Stay strong.
The morning after the NFC and AFC Championship Games in 2005, I wrote about the fallout from the clandestine flight that Rangers owner Tom Hicks, manager Buck Showalter, GM John Hart, and Assistant GM Jon Daniels took to Puerto Rico to make Carlos Delgado a four-year, $48 million offer, which agent David Sloane shopped to other clubs and then complained about after Texas decided to move on.
I’d just rolled Edi(n)son Volquez out as the Rangers’ top prospect. Next were Thomas Diamond, John Danks, and 20-year-old Joaquin Arias, fresh off his first season in the system, followed by a 17th-round pick named Ian Kinsler coming off his first full pro season (.402/.465/.692 in Low A, followed by .300/.400/.480 in AA).
Six months earlier, a month after Kinsler’s promotion to Frisco, Hart had traded the young infielder and righthander Erik Thompson to Colorado for Larry Walker, mercifully saved by Walker’s veto.
I didn’t have an iPhone and neither did you. There was no YouTube, and there were no tweets. Leody Taveras and Hans Crouse were six.
Kinsler had been given a non-roster invite to big league camp, which was around the corner. Doug Brocail and Brian Shouse were ticketed for bullpen roles, and Don Wakamatsu was Showalter’s bench coach.
Righthander Ricardo Rodriguez was coming to camp to compete for a job. Not that Ricardo Rodriguez.
The Patriots and Eagles locked in tickets to the Super Bowl that weekend in 2005, and here we are again.
Tom Brady is back, but nobody is for Philadelphia, unless I suppose you count Eagles defensive backs coach Cory Undlin, who was on New England’s staff the first time.
Wakamatsu is the Rangers’ bench coach again, and Brocail and Shouse will be in uniform in Surprise. So will a Ricardo Rodriguez.
In my vein of trying to look at things through a prism of positivity, I guess I take comfort in the lock that one of the Patriots and Eagles will lose the next football game.
New England is the Crimson Tide. Would have preferred something new.
Philly is the Astros. Nope.
MLB Network rolled out a ranking of the best bat flips of all time yesterday.
No, thanks.
I did not watch. The televised weekend was already deflating enough.
But the Rangers’ Awards Dinner was Friday and Fan Fest was Saturday and there was a memorable baseball practice on Sunday, all of it signaling that the Great Game is around the corner. Baseball America rolled out its Top 100 Prospects list this morning, Keith Law unveiled the back half of his own rankings, and the Rangers aren’t finished adding to the roster.
They’re not.
The next two weeks of Not Baseball will be borderline-insufferable.
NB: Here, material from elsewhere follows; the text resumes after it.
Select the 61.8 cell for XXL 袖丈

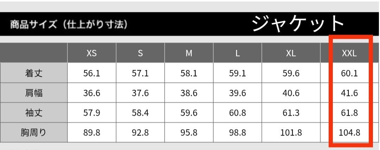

I’m sure I’ll be tuned in on February 4, though between commercials I might be digging into the BA write-ups.
One of those football teams is going to win, there will be “Dilly Dilly” spots, and we’ll still be a full week and a half short of Pitchers & Catchers.
Hang in there, friends. Stay strong. We can get through this.
And Watch Out for Ruddy Yan.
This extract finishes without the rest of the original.